Of course, I could just do work in my own stinkin' apartment and stop complaining. Except ... the walls there are laughably thin, and my neighbors love to play Rockband. Also: the Huntington apartments' wireless Internet connection is a joke. The connection is always strong -- except when the network has "no connectivity." Which is about every two minutes. I am typing this blog post in Gmail, in the computer lab. If I were in my room I'd have had to "repair network" at least ten times by now.
(Sidenote: the Huntington apartments rock, except for all that stuff I just said. They are clean and new, and they're arranged in a U shape. It's nice walking to and from my apartment, passing my neighbors and saying hello. It's not the same kind of community you feel in the residence halls, but it's still something.)
On the bright side, I like working in the computer lab. I feel like the other kids will judge me if I Facebook for too long, which keeps me on task. The room is brightly lit, which keeps me alert. And I have fewer procrastination opportunities here. At my house I stop reading to clean, or to make a snack, or to call a friend. At the library, you can either be inside and quiet and warm, or you can be outside and talking and cold. The upshot of this is that I barely call home and my room is a disaster, but at least I get my work done.
In general, I am enjoying my return to Hendrix much more than I had expected. I wasn't sure how well my old friendships would patch back together, but I've been more than satisfied. I've met some delightful freshmen, which makes the lunchtime cafeteria rush more comfortable.

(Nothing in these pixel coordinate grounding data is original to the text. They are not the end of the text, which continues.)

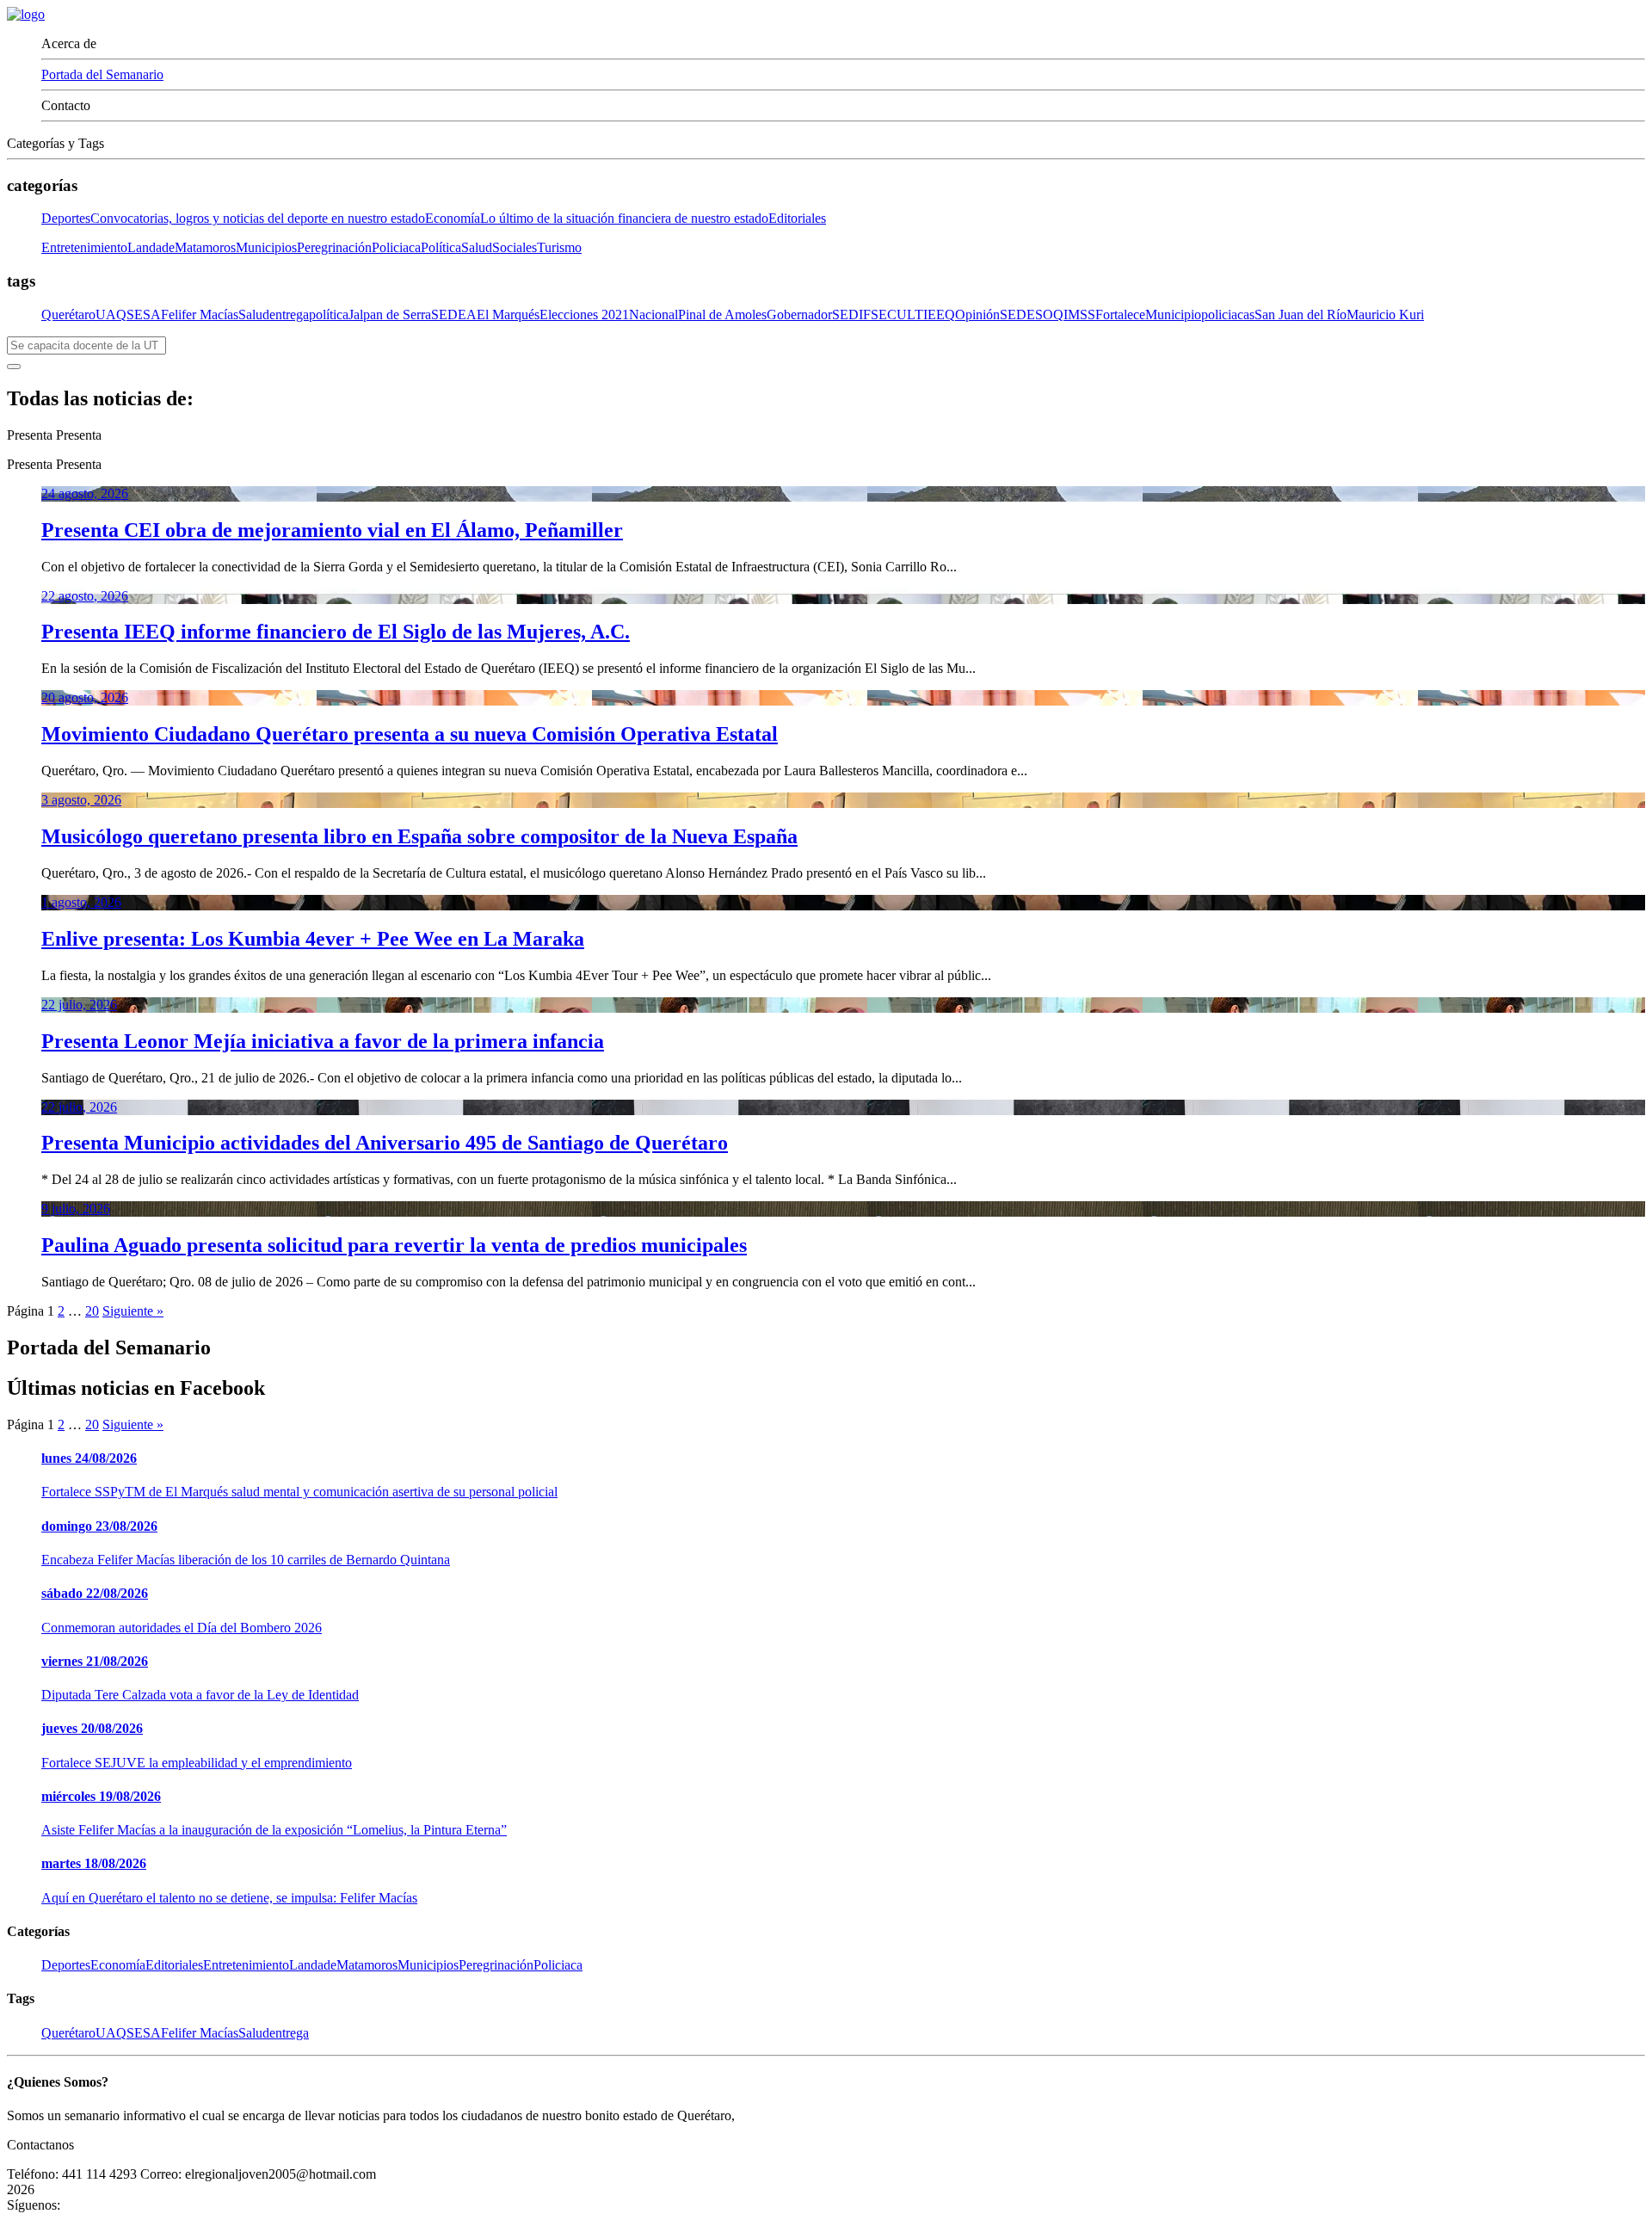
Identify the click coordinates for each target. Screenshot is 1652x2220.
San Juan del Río (1300, 314)
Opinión (977, 314)
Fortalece (1120, 314)
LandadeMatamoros (181, 247)
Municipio (1173, 314)
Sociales (514, 247)
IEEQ (939, 314)
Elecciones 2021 (584, 314)
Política (441, 247)
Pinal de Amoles (722, 314)
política (328, 314)
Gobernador (799, 314)
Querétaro (68, 314)
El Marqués (508, 314)
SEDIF (851, 314)
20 (92, 1311)
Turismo (559, 247)
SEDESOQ (1031, 314)
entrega (289, 314)
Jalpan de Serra (389, 314)
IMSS (1079, 314)
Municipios (266, 247)
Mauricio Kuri (1385, 314)
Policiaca (396, 247)
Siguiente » (132, 1311)
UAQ (111, 314)
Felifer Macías (199, 314)
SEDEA (454, 314)
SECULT (897, 314)
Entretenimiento (84, 247)
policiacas (1227, 314)
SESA (143, 314)
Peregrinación (334, 247)
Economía (596, 218)
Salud (476, 247)
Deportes (233, 218)
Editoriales (797, 218)
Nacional (653, 314)
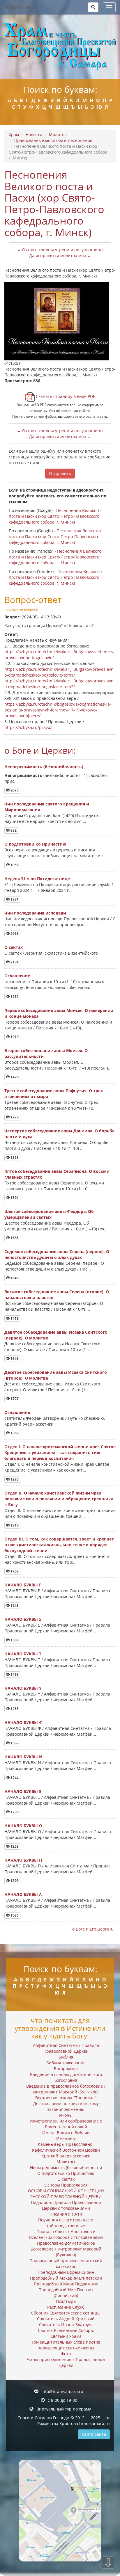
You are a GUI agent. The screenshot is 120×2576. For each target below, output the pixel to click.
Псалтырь (66, 2301)
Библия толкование (66, 2063)
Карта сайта (94, 2434)
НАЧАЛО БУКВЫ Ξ (22, 1791)
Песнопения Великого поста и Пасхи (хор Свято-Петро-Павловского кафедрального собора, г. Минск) (54, 516)
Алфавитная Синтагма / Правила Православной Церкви (66, 2048)
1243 (14, 1605)
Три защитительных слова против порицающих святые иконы (65, 2345)
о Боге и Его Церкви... (94, 1929)
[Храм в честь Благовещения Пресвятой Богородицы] (60, 46)
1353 (14, 996)
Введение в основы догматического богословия (66, 2077)
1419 (14, 1318)
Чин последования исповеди (35, 913)
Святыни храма (66, 2336)
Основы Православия (66, 2185)
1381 (14, 899)
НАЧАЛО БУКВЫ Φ (23, 1722)
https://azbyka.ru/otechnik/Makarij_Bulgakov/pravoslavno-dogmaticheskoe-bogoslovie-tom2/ (59, 683)
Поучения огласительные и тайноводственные (65, 2222)
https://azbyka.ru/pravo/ (28, 727)
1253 (14, 1846)
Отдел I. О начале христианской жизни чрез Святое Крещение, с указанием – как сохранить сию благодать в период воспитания (60, 1452)
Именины (66, 2138)
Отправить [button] (60, 473)
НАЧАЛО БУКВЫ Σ (22, 1619)
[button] (93, 7)
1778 (14, 1117)
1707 (14, 1398)
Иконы (66, 2115)
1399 (14, 1880)
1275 (14, 1479)
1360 (14, 1433)
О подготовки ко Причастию (35, 844)
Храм (14, 134)
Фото (66, 2353)
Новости (34, 134)
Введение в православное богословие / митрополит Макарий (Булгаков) (65, 2089)
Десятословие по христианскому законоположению (66, 2106)
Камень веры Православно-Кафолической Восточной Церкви (66, 2147)
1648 (14, 1358)
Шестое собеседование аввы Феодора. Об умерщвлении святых (49, 1214)
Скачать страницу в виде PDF (65, 396)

My friends and I have reclaimed our table on the north side of the caf, so I always have folks to sit with. And there is this new sandwich bar in the cafeteria -- wow! The Classic Turkey is a gift to humanity! I've decided, now that I'm back in the U.S., to continue eating fish and poultry in limited amounts, which has kept me from getting bored with the menu. Everyone else already knew how good the Cajun blackened chicken and the battered shrimp were. I, on the other hand, am just beginning to appreciate the full glory.
So it's official: I am glad to be back. I feel fully assimilated back into campus life, even though I live off-campus. If it weren't for all the new food, my new apartment, my new roommate Sarah, and all the Mexican photos and knick-knacks scattered around my room, I'd never realize I'd left!